Here’s what the publisher says about the book:
FMI: www.mwpubco.com/YellowstoneWolves.htmFor the first time, the history of Wyoming's native wolf is told in an intensively researched, fully footnoted chronicle by Pinedale, Wyoming's award-winning author Cat Urbigkit. Beginning with the archeological evidence of wolves in western Wyoming, through the wolf control era when most, but not all, wolves were eradicated, the book continues through the release of Canadian wolves into Yellowstone National Park and the lasting effects of this controversial action. Urbigkit is uniquely qualified to compile this intensely personal perspective, as she was one of the litigants who sued the U.S. Fish and Wildlife Service to prevent the reintroduction of Canadian wolves into the northern Rockies.

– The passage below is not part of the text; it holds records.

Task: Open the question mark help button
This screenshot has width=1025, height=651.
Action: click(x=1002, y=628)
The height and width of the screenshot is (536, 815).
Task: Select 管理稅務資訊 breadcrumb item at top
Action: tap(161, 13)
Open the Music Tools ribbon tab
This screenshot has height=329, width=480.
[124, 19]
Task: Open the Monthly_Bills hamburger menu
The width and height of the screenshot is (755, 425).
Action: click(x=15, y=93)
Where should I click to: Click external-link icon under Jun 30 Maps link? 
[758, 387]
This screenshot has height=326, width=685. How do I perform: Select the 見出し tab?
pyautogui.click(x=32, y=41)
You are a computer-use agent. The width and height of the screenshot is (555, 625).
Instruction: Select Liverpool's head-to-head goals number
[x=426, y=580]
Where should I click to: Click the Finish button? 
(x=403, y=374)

Urbigkit's book provides four frames of context: historic, scientific, legal, and immensely personal. The book details what was known about the native wolf and how it differed from other wolf populations. It explains the political and legal battles over the proposal to reintroduce non-native wolves to the region. While the debate raged, some of its participants largely ignored the fact the wolves still existed in the region and introducing Canadian wolves would be a violation of the Endangered Species Act. Rather than a triumph for conservation, the author viewed the wolf reintroduction program as a tragedy. Rather than a victory for wildlife, it was an action causing the extinction of a truly distinct animal, Wyoming's native wolf. She fought the original wolf reintroduction proposal not out of hatred for wolves, but out of concern for the possible extinction of Wyoming's native wolf.